BUT DE L'EXERCICE:
Recopiez mot pour mot le passage du texte fourni qui commence par « Les honorables membres » et se termine par « par le gouvernement. ».

Les honorables membres du Conseil national de Transition (CNT) ont adopté ce vendredi à une très large majorité le projet de loi électorale par 115 voix pour, 3 contre et 0 abstention. Déposé sur le bureau du CNT, depuis le 3 décembre 2021, le texte a fait l’objet de plusieurs mois d’examen et d’écoutes : 87 composantes de la société malienne et 260 de nos compatriotes ont été écoutés. Le projet de loi attendu par la classe politique et la communauté internationale car devant baliser la voie pour les futures élections aura suscité l’intérêt des membres du CNT qui y ont apporté 92 amendements et retoqué le texte initial de 6 articles sur les 225 proposés par le gouvernement. 

 

L’adoption de cet important texte a suscité de vifs débats, des divergences profondes, parfois une polémique entre l’exécutif initiateur du projet et l’organe législatif de la transition. Signe de vitalité démocratique retrouvée ou querelle de clocher pour ne pas dire bataille de positionnement engagée trop tôt par certains en manque d’éternel conflit permanent au haut sommet de l’État ?

Les débats parfois vifs de ce vendredi ont révélé aux Maliens un CNT jaloux de ses prérogatives (au nombre desquelles apporter des amendements aux projets de loi soumis par le gouvernement) et déterminé à jouer pleinement son rôle aux antipodes des caisses de résonnance et des chambres d’enregistrement que la démocratie malienne a connu jusqu’ici. En refusant de suivre le gouvernement à l’aveuglette, le CNT a-t-il tranché le cordon ombilical ou a juste fait un coup d’éclat pour donner le change au Premier ministre qui domine la joute institutionnelle ces temps-ci ? S’agit-il d’un divorce, d’une guerre ouverte entre les deux institutions ou juste d’un rééquilibrage du jeu institutionnel ?

Nous sommes vendredi 17 juin 2022. La question qui se pose dans toutes les chapelles de la classe politique est : qu’est-ce qui s’est passé entre le 21 mai et ce vendredi 17 juin pour mettre la République en ébullition ? Le rendez-vous manqué du 4 juin avec la CEDEAO ? Le silence subliminal du Président de la Transition, le colonel Assimi Goita, le 17 juin qui rompt ainsi une longue tradition d’investiture festive et budgétivore ? Le « Sanké-Mo » ?

L’adoption de la loi électorale qui devrait être perçu comme un gage de bonne volonté de notre pays, mieux une preuve de notre engagement et détermination à tenir les futures élections, en dépit du narratif des adversaires du Mali Kura, a été présentée par certains acteurs comme la pomme de discorde au sein d’une rectification à bout de souffle. Pour eux, l’adoption par le CNT de la loi électorale ce vendredi est présentée comme le désaveu à un gouvernement dont la tête du chef est réclamée par la communauté internationale, en particulier la CEDEAO par procuration pour la France.

LIGNES DE DONNÉES:
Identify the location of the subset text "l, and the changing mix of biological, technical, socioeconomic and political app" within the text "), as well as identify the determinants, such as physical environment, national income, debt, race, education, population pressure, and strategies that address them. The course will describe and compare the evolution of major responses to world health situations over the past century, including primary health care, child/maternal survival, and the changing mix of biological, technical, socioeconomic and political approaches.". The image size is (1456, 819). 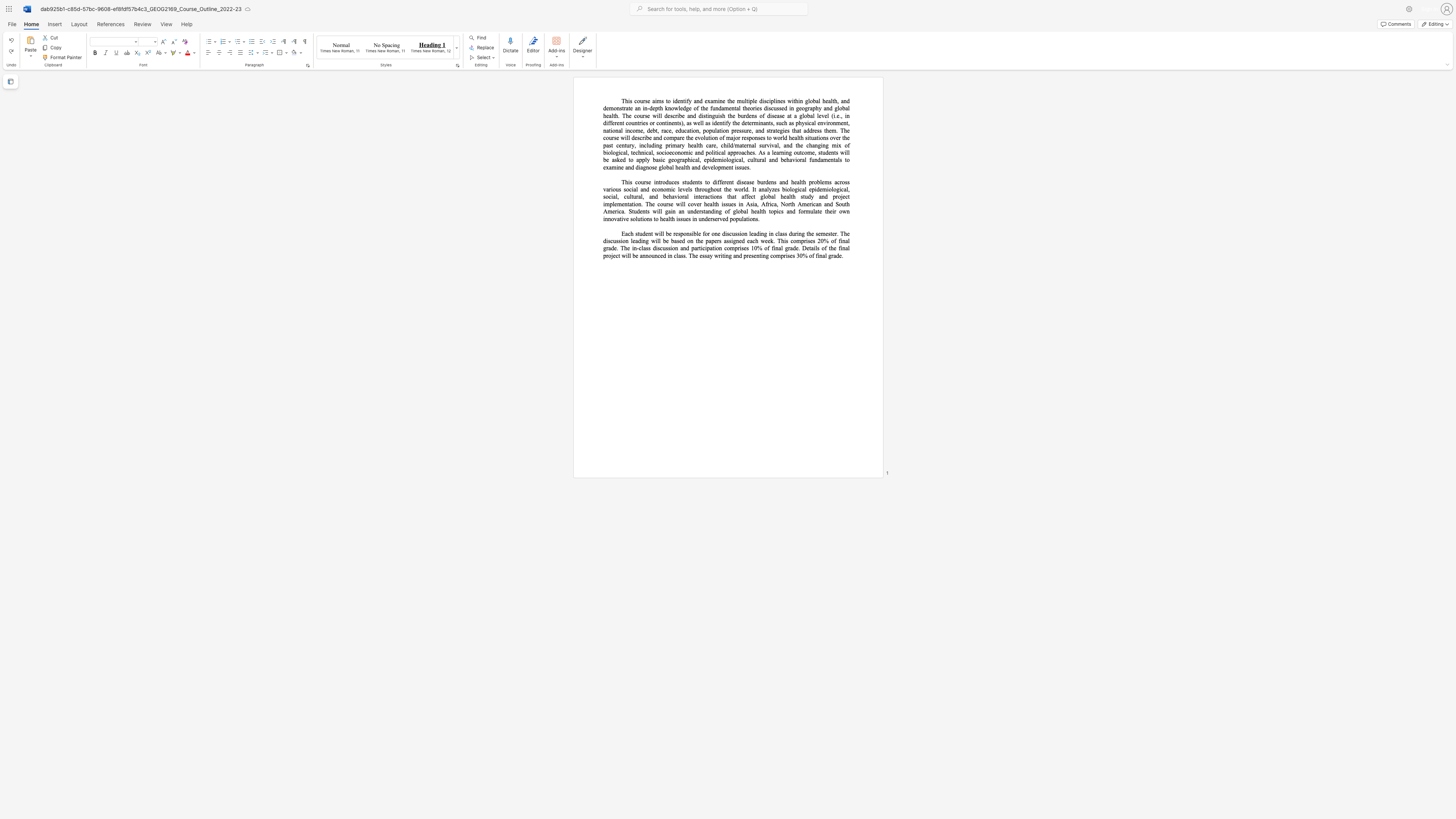
(776, 145).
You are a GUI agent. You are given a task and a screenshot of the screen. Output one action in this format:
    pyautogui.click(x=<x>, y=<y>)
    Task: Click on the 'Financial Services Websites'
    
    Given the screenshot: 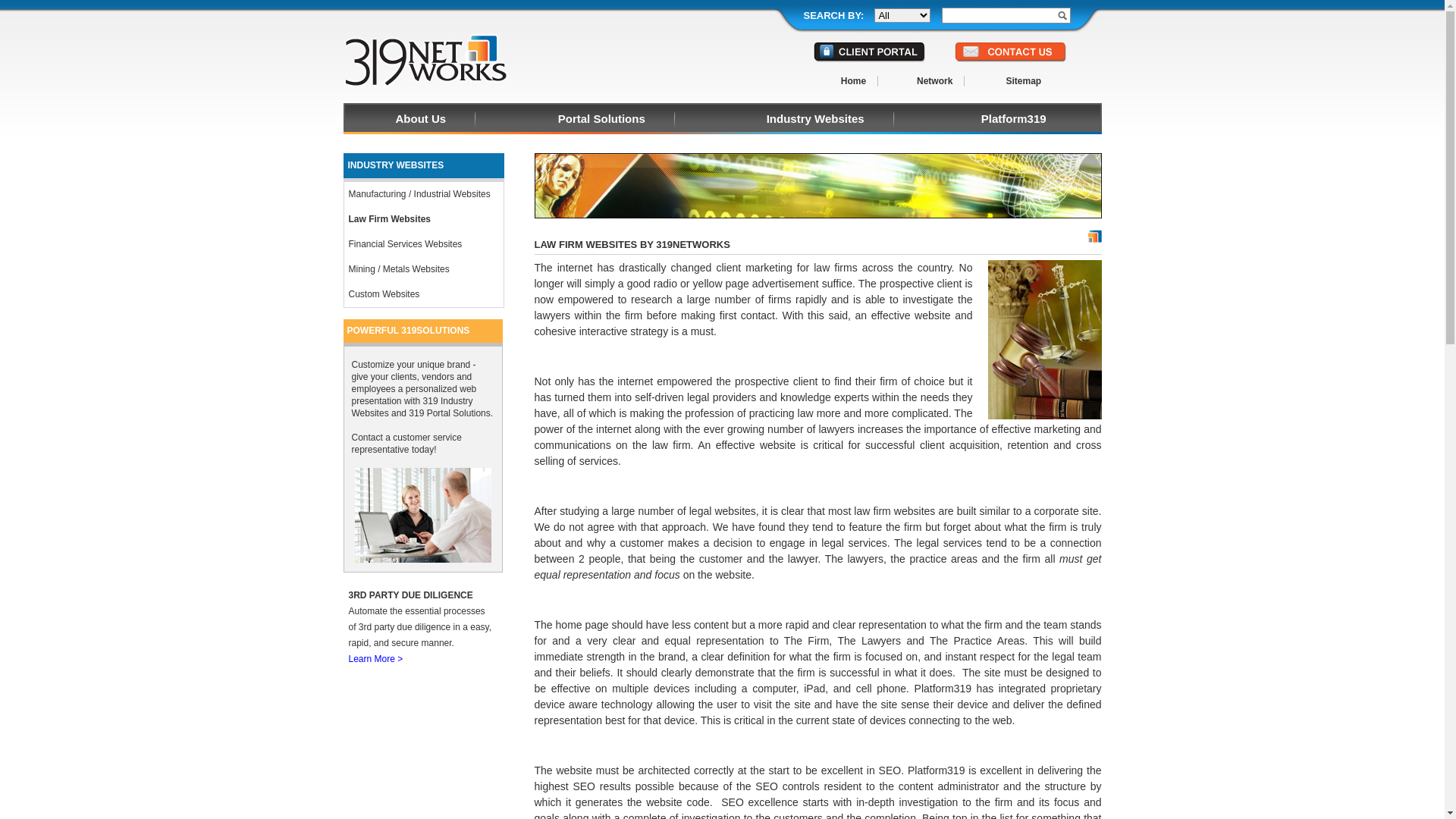 What is the action you would take?
    pyautogui.click(x=422, y=243)
    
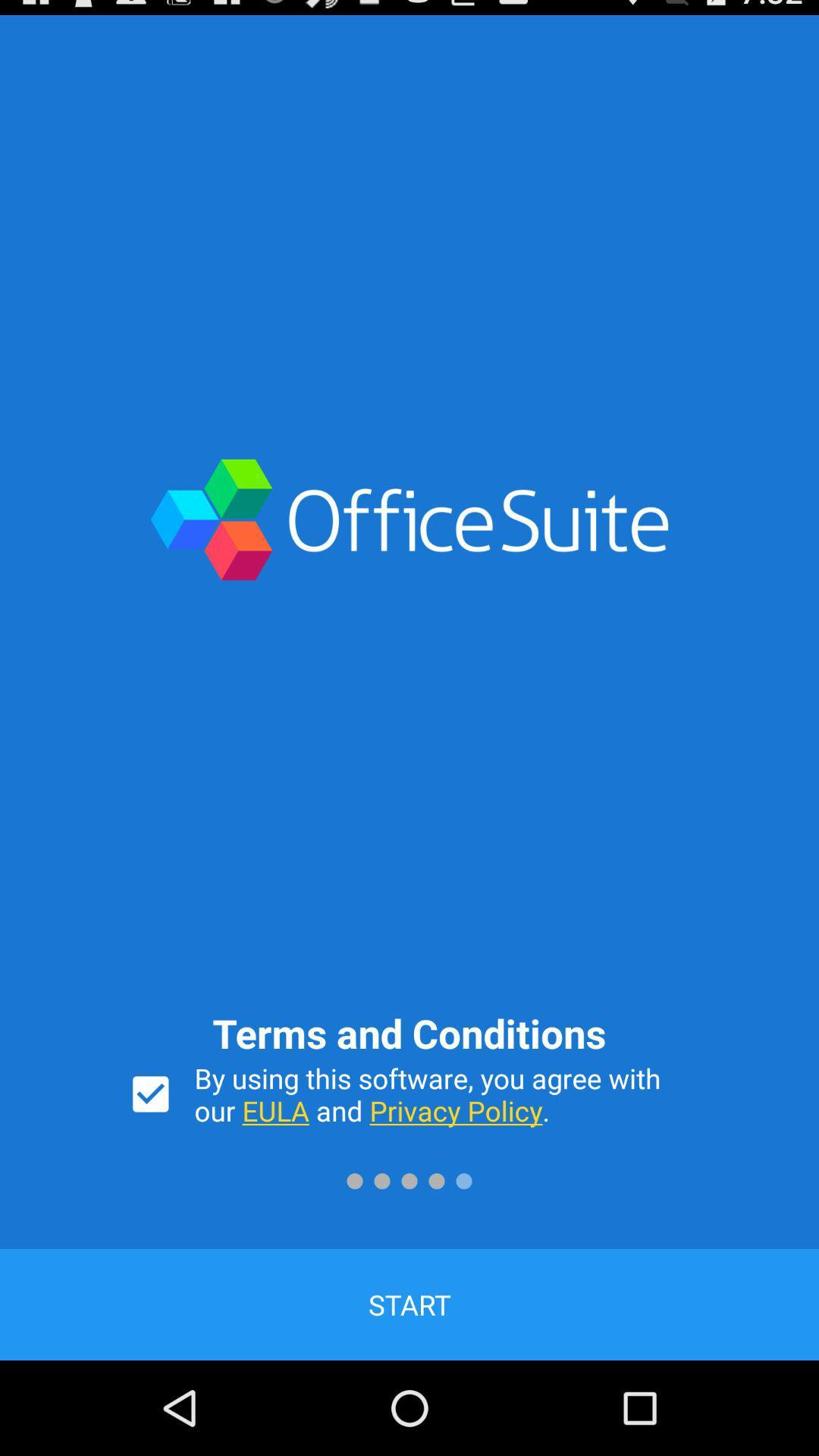  I want to click on item above the start button, so click(150, 1094).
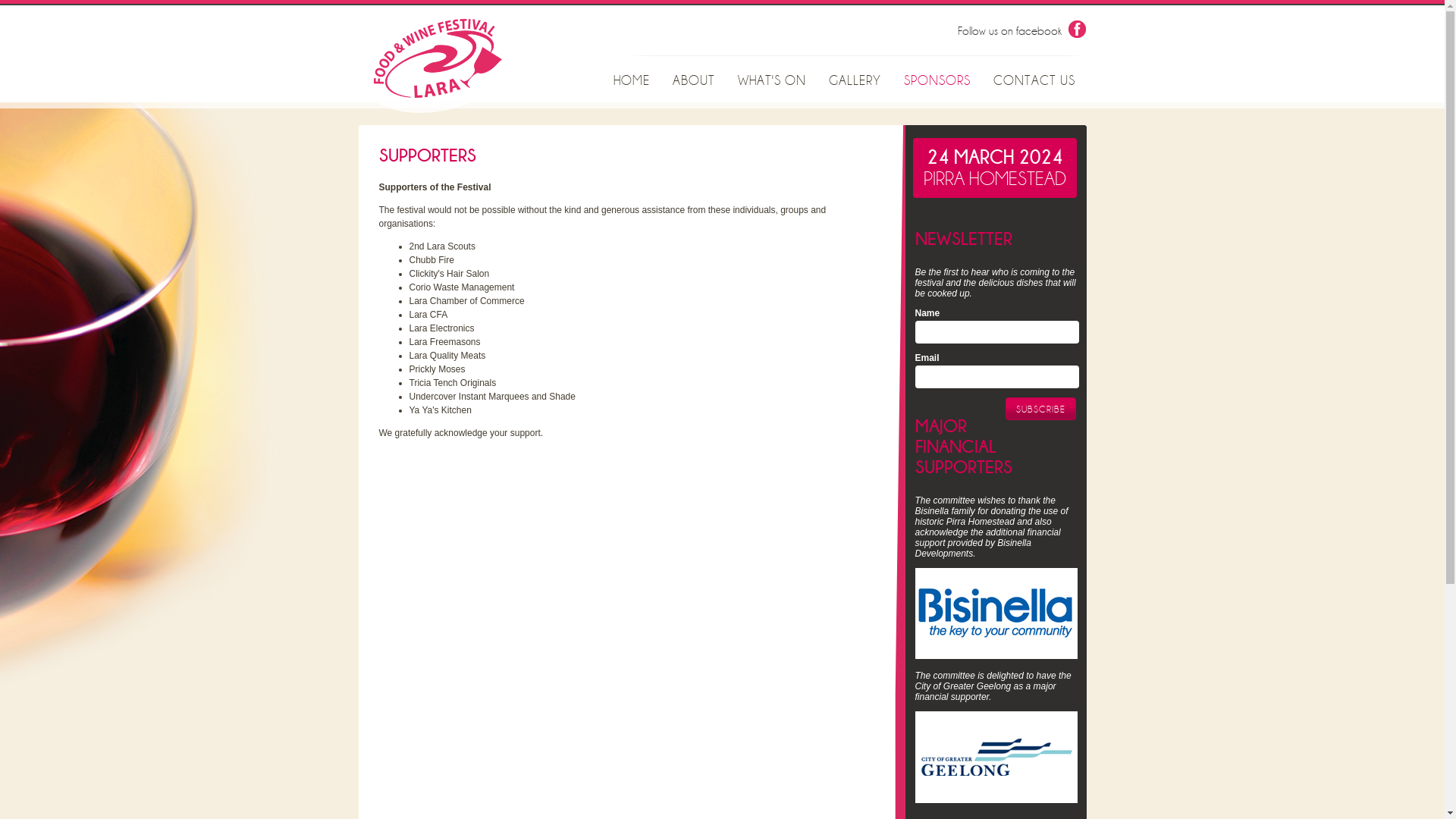 This screenshot has height=819, width=1456. Describe the element at coordinates (726, 81) in the screenshot. I see `'WHAT'S ON'` at that location.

CORRIGÉ DE L'EXERCICE:
Les honorables membres du Conseil national de Transition (CNT) ont adopté ce vendredi à une très large majorité le projet de loi électorale par 115 voix pour, 3 contre et 0 abstention. Déposé sur le bureau du CNT, depuis le 3 décembre 2021, le texte a fait l’objet de plusieurs mois d’examen et d’écoutes : 87 composantes de la société malienne et 260 de nos compatriotes ont été écoutés. Le projet de loi attendu par la classe politique et la communauté internationale car devant baliser la voie pour les futures élections aura suscité l’intérêt des membres du CNT qui y ont apporté 92 amendements et retoqué le texte initial de 6 articles sur les 225 proposés par le gouvernement.